WHAT IS EXPECTED
Transcribe the passage of the article on the geopolitics of AI between "The Geopolitics of" and "and fragmented globalization.", inclusive.

The Geopolitics of AI

Technology is no longer just an enabler of global growth—it has become a central weapon in the geopolitical battlefield of the 21st century. The era of frictionless globalization that defined the rise of the internet and smartphones is over. What we are witnessing now is a restructuring of the technology landscape under the weight of geopolitics, national security, and fragmented globalization.


From Unipolar World to Bipolar Battlefield

In the 1990s and 2000s, the world operated under a unipolar model dominated by the United States. American technology flowed freely across borders. The internet was treated as a gift to the global masses. China, in particular, was able to tap into this US-led system, integrating itself into global supply chains and adopting what became known as the “iPhone model: design in the US, manufacture in China. Efficiency and cost reduction were the highest priorities.

By contrast, the 2020s are defined by a bipolar battlefield. Technology is no longer a neutral enabler but a primary weapon of competition. The AI race has been framed as a struggle for “weapons of mass domination.” Export controls now choke China’s access to advanced semiconductors. National security increasingly overrides efficiency. Supply chains are being rewired away from globalization toward regional blocs.


The Innovation Paradox

This shift has created a paradox. Export controls are slowing China’s ability to access advanced chips. For example, Huawei is expected to produce only 200,000 AI chips in 2025, while China imported 1 million downgraded Nvidia chips in 2024.

The result? China is forced to “squeeze every IQ point out of every FLOP”—making the most of reduced access to cutting-edge hardware through optimization, efficiency, and creativity. In effect, constraints are becoming drivers of innovation.


Fragmented Globalization: Technology as Currency

Globalization is no longer seamless. Instead, we now see fragmented globalization, where access to technology functions as a form of geopolitical currency.

  • Core allies (such as Taiwan, Japan, South Korea, and the Netherlands) provide essential semiconductor equipment under close coordination with the United States.
  • Tier 2 players face chip caps, limiting the sophistication of technologies they can access.
  • Restricted states like China face comprehensive controls, reshaping their innovation pathways.

This fragmentation is redrawing alliances, forcing countries to choose between competing technological blocs.


The Death of the iPhone Model

The once-dominant model—design in the US, manufacture in China—has broken down. The new reality is reshoring at a 30–50% cost premium, national security taking precedence over efficiency, and the recognition that replicating Taiwan’s semiconductor expertise in places like Arizona is far from simple.

Apple, which once financed China’s supply chain through its iPhone strategy, can no longer operate under the same assumptions. The “old model” of maximum efficiency at minimum cost has given way to a fragmented, more expensive, and politically charged supply chain.


Dual-Use Reality

A defining feature of today’s landscape is the dual-use reality of advanced AI and semiconductor technologies. The same transformer architectures that power ChatGPT can also coordinate autonomous weapons. The same compute clusters that train language models can simulate nuclear weapons or design bioweapons.

This is not speculation—it is the explicit rationale behind aggressive US-led technology export controls. For the first time since the Cold War, technology itself is viewed as both a driver of prosperity and a potential tool of destruction.


Conclusion

The “new great game” is not about oil, territory, or ideology—it’s about semiconductors, AI, and supply chains. Technology has become the new geopolitical frontier. Nations no longer compete simply for markets; they compete for technological sovereignty.

The world has shifted from efficiency-driven globalization to security-driven fragmentation. And in this landscape, the winners will not just be those who innovate the fastest, but those who can align innovation with national strategy, alliances, and resilience.

[Records from a dataset]
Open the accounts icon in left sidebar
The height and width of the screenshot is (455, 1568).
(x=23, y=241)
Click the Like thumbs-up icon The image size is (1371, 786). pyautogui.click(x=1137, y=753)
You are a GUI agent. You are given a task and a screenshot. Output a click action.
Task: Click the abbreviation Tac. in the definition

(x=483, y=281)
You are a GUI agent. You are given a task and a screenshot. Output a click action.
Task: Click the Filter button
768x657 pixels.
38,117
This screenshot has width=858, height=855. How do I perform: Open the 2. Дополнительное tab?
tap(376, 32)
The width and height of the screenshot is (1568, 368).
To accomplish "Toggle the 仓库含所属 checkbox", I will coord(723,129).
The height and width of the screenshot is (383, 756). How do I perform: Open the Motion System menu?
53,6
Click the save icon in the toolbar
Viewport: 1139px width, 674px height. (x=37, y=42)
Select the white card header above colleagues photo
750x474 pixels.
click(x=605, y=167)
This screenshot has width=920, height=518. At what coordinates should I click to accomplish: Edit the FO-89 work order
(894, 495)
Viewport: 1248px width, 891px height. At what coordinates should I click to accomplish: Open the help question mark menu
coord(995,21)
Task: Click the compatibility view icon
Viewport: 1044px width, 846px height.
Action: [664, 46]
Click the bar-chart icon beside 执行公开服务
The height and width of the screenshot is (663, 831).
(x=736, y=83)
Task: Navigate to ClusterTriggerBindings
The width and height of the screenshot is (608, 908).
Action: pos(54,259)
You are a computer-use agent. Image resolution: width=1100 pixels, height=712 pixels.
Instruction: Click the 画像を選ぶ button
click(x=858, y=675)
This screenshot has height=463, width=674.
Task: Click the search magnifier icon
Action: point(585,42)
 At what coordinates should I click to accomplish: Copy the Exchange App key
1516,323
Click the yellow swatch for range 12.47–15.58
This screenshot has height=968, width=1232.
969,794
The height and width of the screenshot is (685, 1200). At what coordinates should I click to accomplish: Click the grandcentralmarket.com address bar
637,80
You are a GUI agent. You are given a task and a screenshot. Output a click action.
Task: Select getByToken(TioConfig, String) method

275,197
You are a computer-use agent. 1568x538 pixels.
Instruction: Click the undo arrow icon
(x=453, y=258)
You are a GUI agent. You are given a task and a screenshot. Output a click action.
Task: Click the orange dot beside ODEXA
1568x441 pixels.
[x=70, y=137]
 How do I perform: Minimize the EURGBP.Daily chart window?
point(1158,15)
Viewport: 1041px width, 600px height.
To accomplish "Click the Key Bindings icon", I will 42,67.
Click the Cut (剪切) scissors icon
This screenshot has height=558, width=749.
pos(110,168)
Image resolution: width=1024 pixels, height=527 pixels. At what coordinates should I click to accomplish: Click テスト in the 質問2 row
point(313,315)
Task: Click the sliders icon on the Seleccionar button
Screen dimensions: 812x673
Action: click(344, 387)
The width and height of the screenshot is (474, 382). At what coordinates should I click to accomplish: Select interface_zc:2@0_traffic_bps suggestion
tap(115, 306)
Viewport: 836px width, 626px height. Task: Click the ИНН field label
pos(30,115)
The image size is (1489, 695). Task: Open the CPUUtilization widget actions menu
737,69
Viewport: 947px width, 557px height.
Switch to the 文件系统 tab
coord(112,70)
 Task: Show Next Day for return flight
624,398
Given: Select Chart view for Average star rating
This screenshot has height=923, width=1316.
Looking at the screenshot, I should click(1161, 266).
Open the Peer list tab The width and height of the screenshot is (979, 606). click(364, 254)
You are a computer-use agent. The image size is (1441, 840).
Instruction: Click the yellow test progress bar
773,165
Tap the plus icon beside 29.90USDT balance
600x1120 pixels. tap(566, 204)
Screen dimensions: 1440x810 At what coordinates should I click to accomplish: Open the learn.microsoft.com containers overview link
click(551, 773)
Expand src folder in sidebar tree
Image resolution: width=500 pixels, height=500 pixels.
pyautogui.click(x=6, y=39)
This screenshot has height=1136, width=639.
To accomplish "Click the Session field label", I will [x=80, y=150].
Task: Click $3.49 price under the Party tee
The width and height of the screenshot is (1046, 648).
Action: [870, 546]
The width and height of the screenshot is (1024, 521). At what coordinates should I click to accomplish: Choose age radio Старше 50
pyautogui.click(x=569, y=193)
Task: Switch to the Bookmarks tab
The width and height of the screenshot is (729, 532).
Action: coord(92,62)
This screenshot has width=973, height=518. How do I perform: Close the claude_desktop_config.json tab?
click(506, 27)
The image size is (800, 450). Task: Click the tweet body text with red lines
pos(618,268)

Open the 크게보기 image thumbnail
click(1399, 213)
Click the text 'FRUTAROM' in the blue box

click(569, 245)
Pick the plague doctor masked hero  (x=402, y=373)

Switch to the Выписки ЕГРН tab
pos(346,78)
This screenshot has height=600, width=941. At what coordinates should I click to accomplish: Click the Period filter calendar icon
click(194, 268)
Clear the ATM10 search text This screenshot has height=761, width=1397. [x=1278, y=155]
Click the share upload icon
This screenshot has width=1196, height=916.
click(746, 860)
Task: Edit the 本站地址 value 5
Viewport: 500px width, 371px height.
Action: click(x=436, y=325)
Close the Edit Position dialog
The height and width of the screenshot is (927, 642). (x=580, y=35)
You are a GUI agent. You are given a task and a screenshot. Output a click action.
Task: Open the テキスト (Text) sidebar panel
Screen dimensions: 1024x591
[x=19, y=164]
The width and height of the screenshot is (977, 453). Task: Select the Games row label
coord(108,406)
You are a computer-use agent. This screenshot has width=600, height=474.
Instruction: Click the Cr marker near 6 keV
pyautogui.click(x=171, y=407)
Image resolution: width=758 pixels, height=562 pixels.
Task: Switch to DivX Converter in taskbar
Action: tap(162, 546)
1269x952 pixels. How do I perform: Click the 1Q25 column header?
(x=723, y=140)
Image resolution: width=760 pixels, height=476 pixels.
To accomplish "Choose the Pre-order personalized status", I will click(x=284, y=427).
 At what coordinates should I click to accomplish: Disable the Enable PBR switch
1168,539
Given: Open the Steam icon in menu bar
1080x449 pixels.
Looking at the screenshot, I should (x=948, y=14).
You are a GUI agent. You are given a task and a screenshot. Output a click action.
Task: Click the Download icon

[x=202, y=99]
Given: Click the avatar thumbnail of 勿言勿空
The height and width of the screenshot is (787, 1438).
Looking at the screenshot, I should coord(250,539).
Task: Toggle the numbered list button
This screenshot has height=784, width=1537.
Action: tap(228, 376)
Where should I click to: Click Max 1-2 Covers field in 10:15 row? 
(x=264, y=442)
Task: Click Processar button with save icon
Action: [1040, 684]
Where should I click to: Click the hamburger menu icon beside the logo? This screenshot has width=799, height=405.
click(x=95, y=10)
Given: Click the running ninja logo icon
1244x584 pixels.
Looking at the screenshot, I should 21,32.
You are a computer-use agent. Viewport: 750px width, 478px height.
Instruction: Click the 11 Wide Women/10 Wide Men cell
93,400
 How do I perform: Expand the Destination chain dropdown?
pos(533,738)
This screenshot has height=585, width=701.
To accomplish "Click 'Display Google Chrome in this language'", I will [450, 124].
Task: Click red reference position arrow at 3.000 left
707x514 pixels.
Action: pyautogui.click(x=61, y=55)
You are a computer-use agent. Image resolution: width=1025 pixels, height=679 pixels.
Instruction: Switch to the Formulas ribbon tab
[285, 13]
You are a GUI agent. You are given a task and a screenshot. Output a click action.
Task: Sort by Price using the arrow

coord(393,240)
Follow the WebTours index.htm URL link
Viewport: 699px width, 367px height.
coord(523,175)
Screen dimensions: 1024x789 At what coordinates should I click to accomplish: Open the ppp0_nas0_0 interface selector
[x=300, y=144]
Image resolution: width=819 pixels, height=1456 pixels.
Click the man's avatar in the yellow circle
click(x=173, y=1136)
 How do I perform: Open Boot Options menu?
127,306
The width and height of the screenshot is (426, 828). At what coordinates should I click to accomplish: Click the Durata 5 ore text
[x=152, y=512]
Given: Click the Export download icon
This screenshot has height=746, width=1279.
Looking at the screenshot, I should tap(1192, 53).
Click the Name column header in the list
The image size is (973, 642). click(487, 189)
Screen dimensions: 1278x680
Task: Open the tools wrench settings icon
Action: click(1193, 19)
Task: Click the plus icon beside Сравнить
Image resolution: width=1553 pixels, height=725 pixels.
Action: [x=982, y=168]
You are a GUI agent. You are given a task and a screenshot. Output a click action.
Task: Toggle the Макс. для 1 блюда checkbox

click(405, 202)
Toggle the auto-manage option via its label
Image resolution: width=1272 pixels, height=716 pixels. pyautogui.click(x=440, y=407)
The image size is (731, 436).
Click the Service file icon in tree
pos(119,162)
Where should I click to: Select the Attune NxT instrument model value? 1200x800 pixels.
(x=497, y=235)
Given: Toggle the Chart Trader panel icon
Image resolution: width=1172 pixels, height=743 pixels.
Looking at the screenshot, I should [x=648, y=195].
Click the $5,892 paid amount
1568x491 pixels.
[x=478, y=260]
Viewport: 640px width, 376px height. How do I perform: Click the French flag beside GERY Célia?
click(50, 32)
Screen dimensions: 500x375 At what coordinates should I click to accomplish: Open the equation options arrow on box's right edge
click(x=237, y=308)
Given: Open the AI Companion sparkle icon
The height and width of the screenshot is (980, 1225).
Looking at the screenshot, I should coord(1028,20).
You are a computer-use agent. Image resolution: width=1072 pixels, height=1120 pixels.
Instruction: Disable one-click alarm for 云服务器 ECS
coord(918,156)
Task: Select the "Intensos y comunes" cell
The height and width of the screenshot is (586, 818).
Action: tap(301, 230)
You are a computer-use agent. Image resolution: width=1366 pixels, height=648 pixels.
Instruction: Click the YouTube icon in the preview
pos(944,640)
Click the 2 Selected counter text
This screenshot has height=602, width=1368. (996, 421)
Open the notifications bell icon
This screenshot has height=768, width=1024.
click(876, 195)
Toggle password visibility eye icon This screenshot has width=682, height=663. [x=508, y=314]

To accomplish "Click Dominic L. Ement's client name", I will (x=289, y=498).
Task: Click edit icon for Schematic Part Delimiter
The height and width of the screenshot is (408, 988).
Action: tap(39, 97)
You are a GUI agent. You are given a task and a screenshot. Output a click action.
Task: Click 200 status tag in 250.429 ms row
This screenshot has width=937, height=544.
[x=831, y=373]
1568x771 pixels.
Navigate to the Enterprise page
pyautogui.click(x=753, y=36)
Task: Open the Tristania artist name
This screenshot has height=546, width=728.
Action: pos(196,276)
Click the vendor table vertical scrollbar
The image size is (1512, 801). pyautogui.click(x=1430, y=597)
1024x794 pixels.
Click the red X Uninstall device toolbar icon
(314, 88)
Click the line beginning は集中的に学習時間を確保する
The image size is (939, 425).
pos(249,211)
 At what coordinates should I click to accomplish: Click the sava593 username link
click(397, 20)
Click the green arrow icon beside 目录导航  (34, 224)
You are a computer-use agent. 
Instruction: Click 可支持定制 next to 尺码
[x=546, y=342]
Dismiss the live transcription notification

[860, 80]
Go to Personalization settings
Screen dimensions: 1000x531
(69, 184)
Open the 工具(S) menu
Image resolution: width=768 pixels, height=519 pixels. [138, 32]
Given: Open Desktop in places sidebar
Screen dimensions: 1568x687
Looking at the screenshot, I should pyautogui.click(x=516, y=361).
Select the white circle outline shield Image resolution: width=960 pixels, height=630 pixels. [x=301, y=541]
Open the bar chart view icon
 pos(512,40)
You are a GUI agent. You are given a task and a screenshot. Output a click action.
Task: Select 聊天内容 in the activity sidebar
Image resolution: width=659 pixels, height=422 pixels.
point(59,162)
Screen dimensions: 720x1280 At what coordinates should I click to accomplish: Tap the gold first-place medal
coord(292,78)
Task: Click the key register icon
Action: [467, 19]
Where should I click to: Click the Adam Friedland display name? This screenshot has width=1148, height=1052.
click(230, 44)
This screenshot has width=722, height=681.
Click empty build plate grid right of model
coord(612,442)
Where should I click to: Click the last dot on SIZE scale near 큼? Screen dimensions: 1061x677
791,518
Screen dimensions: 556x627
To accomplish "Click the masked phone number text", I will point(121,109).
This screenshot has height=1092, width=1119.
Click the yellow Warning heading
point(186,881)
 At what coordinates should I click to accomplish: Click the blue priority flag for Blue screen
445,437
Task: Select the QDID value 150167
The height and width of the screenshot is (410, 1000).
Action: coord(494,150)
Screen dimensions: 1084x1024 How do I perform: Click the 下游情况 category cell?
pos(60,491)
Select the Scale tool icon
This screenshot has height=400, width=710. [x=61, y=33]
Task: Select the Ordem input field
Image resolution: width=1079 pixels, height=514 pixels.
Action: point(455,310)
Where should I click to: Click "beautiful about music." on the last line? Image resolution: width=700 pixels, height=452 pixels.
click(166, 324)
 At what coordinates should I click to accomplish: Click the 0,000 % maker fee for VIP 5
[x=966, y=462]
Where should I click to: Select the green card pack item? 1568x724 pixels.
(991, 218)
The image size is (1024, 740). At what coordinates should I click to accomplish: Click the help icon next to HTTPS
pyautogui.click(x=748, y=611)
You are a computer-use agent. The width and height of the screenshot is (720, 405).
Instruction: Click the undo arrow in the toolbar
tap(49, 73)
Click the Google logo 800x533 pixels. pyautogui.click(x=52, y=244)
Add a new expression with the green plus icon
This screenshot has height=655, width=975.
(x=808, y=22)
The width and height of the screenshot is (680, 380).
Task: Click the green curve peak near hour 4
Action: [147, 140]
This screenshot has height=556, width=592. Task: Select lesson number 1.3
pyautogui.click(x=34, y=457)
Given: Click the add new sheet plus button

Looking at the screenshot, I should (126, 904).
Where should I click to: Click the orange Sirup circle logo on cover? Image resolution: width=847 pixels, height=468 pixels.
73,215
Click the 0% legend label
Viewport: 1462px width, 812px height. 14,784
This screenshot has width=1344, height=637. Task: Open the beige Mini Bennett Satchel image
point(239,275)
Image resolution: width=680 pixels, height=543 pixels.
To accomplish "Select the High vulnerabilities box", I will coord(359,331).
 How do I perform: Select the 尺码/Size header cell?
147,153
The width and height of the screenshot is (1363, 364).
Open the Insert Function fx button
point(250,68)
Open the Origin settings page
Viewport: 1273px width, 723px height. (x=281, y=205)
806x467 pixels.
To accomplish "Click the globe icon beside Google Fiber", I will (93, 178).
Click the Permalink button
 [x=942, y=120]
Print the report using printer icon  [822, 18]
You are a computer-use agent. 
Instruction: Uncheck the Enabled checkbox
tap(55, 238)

SOLUTION TO THIS TASK
The Geopolitics of AI

Technology is no longer just an enabler of global growth—it has become a central weapon in the geopolitical battlefield of the 21st century. The era of frictionless globalization that defined the rise of the internet and smartphones is over. What we are witnessing now is a restructuring of the technology landscape under the weight of geopolitics, national security, and fragmented globalization.